**Exercise directions**
Copy the data between the line containing "Where should I click to: Switch to List" and the line containing "(x=212, y=239)", inclusive, reproducing each line exactly.

**Recorded information**
** START **

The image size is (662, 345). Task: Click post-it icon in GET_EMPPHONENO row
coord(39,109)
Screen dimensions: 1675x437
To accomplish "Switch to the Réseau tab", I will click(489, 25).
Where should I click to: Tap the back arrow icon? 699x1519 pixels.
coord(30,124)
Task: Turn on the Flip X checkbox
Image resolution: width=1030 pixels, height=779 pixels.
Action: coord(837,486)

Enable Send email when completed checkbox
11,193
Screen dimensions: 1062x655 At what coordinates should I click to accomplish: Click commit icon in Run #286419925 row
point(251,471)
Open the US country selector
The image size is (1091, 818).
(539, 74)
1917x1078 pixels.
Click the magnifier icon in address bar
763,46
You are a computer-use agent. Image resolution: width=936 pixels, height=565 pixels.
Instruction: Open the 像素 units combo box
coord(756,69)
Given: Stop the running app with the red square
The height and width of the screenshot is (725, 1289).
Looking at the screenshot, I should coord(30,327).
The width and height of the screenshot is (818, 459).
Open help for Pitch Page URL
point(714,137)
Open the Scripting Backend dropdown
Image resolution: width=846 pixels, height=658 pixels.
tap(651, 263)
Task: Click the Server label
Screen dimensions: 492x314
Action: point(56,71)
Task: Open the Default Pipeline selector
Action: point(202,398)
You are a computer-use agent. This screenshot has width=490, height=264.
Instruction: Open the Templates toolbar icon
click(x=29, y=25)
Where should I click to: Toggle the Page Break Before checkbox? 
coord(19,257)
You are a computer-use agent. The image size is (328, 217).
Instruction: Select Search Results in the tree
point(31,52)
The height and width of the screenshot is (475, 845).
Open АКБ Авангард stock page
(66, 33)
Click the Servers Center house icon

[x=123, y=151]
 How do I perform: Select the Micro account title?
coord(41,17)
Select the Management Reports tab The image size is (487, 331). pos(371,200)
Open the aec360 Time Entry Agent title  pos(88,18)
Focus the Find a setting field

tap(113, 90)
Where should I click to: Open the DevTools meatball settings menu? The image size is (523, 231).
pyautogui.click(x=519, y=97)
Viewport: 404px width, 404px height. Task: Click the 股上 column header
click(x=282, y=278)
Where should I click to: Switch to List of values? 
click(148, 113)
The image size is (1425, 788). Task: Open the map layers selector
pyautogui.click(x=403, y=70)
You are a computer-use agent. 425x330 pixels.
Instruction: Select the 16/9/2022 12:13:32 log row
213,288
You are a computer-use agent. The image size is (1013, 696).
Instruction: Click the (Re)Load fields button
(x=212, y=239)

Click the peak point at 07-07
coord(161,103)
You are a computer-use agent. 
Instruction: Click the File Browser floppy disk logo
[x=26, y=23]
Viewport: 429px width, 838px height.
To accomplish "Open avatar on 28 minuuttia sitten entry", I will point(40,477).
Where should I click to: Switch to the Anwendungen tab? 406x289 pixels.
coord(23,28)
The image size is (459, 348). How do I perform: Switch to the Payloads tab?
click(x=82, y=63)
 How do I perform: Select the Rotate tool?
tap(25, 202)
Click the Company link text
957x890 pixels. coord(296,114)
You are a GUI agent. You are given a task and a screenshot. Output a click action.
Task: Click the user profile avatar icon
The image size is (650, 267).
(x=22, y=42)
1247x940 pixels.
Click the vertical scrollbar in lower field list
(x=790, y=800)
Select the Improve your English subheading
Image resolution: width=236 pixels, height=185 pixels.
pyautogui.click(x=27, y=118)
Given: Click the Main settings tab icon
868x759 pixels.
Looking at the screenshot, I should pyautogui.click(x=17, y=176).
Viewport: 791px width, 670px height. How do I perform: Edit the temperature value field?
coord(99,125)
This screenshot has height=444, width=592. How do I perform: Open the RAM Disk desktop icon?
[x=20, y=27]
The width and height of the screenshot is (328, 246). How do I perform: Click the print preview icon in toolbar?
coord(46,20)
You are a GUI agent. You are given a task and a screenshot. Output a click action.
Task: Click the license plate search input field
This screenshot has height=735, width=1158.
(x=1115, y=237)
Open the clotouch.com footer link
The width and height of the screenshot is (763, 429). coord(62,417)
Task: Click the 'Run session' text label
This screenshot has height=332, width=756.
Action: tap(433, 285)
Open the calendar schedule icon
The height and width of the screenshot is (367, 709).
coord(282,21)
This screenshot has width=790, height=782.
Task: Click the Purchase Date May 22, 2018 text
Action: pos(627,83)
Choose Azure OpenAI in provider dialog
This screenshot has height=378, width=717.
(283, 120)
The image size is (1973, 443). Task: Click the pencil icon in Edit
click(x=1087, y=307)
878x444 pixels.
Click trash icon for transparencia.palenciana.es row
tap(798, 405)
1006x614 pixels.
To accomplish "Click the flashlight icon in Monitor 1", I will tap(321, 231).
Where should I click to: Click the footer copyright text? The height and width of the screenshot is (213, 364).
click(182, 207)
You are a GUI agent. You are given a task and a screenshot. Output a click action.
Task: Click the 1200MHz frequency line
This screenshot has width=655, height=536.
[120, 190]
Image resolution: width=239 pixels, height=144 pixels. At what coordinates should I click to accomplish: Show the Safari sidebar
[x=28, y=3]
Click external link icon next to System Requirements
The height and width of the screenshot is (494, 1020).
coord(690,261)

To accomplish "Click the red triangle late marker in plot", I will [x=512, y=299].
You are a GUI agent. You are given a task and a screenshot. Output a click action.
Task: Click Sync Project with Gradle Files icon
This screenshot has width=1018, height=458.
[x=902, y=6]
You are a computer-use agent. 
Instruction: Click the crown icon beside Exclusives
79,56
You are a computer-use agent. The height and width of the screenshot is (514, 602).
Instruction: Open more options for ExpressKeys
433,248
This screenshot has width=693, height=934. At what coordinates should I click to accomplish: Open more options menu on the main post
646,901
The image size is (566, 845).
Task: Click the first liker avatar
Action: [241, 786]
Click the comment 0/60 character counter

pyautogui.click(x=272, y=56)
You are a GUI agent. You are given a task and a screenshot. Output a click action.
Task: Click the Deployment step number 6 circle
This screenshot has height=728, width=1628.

** END **

**Task answer**
Where should I click to: Switch to List of values? 
click(148, 113)
The image size is (1425, 788). Task: Open the map layers selector
pyautogui.click(x=403, y=70)
You are a computer-use agent. 425x330 pixels.
Instruction: Select the 16/9/2022 12:13:32 log row
213,288
You are a computer-use agent. The image size is (1013, 696).
Instruction: Click the (Re)Load fields button
(x=212, y=239)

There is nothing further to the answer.